に対して、著者の「フィット」という概念を中心に据えて話が展開されます。

著者はフィットする、させるための道具としてのマーケティングを解説します。

 

第1章では、4Pの概念と、その具体例を説明。

第2章では、ターゲット市場のセグメンテーションとその具体例。

第3章では、製品ライフサイクル仮説を中心にして、AIDMAや〇〇の難しさを解説

します。(〇〇が何かはご自身でお確かめください。このブログにもその内容は書いてあります。

第4章では、競争市場地位別のマーケティング戦略を解説します。

 

ここまででおなか一杯かもしれません。

特に理系の人は、新しい知識が一杯という印象を受けるでしょう。

しかし、残念です、その認識は誤りです。

経営学は単語を覚えて、ケーススタディを覚えて、それで経営学の実力が上がるというものではありません。

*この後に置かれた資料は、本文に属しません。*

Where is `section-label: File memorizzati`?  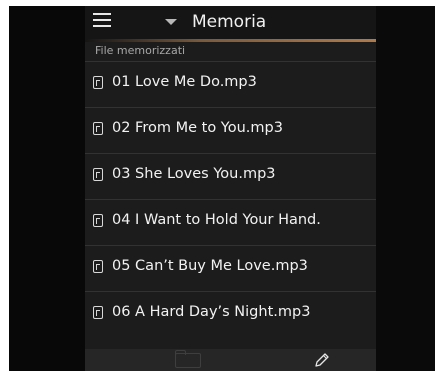 section-label: File memorizzati is located at coordinates (140, 50).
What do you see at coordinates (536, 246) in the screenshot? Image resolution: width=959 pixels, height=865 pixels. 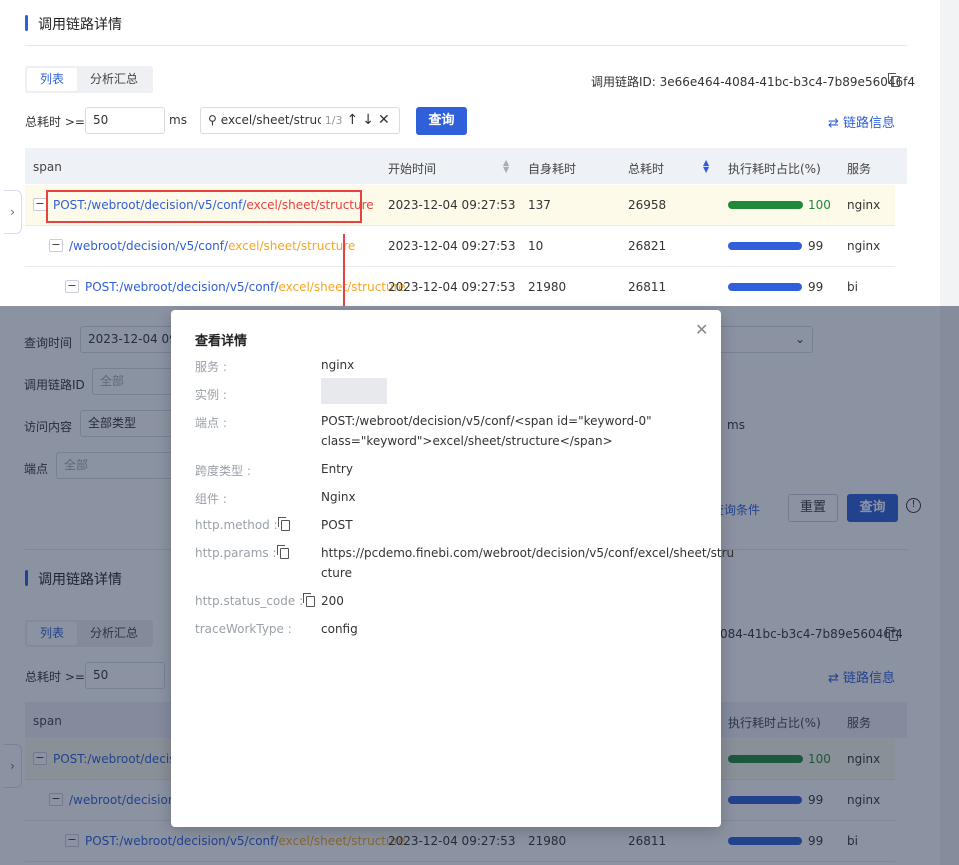 I see `self-duration: 10` at bounding box center [536, 246].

(もしかすると資格試験の点数は上がるかもしれませんね)

大事なのはロジックです。論理性です。

どういう前提があって、無理のない流れに乗ると、こうなる。

緻密なその繰り返しで一つの理屈は成り立ちます。

簡単に「AIDMA?知ってるよ!」なんて言わないでください。

 

AIDMAは消費者が購買に至るまでの心理ステージを表したものであり、現代マーケティングの基礎となります。M=メモリーは通信販売での電話注文など、無い場合がありAIDAと呼ばれることもあります。注意しなくてはならないのが。最終的に購買(A=アクション)してもらうためにはその前段階の顧客にアプローチをかけなくてはいけませんが、その区別が難しい事です。

A,注意をひかれている

I、興味を持っている

D、欲しいと思っている

いかがでしょう、ぱっと見で、顧客がどのステージにいるのかわかりますか?わからないと思うのです。

では、どうすればいいでしょうか?自分のアタマで考えよう、と言いたいところですが、私の考えを書いておきます。

顧客との対話・コミュニケーションです。それによって、仮説を検証します。さらにはコントロールしてDの段階に持っていくのです。

現代ではSNSの交流などにより、AISAS、さらにはそれすら古く、DUAL AISASという概念もあります。興味がある方は調べてみてください。

 

第一部ではマーケティングの基礎知識を解説されました。

第二部は著者の土俵、「わしの出番じゃ!」といったところでしょうか。

戦略論をバシバシと出してマーケティングと絡めていきます。

第二部が本書の要諦ではありますが、それは第一部の知識が腑に落ちていて実を結ぶものです。何回も読むといいと思います。

第二部でのキーワードは比較だと思います。

業界内での自社、自社内での各事業分野、さらには、as is(現状)と  to be(理想)

それらを問題として論理を重ねます。

 

第5章 業界の構造分析

第6章 全社戦略

第7章 事業・ドメインの定義

 

第5章ではポーターの5つの競争要因を基に、図5-6で基本を提示します。この章で一番大事なのは、最後に書かれてある注意事項だと思います。

第6章では全社戦略としてPPMを使います。金のなる木とか出てくるアレです。ここでも最後の注意点が一番重要です。PPMの特徴を把握しましょう。道具はその特徴をとらえてこそ、上手に使うことができるはずです。

第7章では事業・ドメインの定義について、考えます。ここは経営学商学部の学生でも軽視しがちなところなのですが、実務では意外と重要なところになります。法的なところでいうと定款に何を書くかということになりますし、従業員に対し自社の存在意義を説明する土台となります。ここがあるから競合を把握することができ、ここがしっかりしているから未来に走ることができるのです。

 

終章で筆者は再度、本書のおさらいをし、イントロダクションで説明されたあることを再度説明します。そして集中について論じます。

資源を集中させるというのは、大学生ならば一度は聞いたことがあるのではないでしょうか?

ここで改めて集中について考えていただければと思います。

 

理系の方は、経営学なんて用語を覚えるだけの簡単なものだと思われるかもしれません。

学問としての経営学は論理の積み重ねであり、決して簡単なものではありません。

実務としての経営学は基礎知識を大前提としたうえでの「実行力」が必要になります。決して簡単なものだとは思いません。

(余談ですが、まったく勉強されてない(と思われる)競合に対し、案を練ると混乱するときがあります。)

商学部経営学部の方はもちろん、文学部や理系の方にまで、幅広くお勧めできる本です。

本書は、文章の一つ一つ、そしてその構成まできれいに整えられている点でもおすすめです。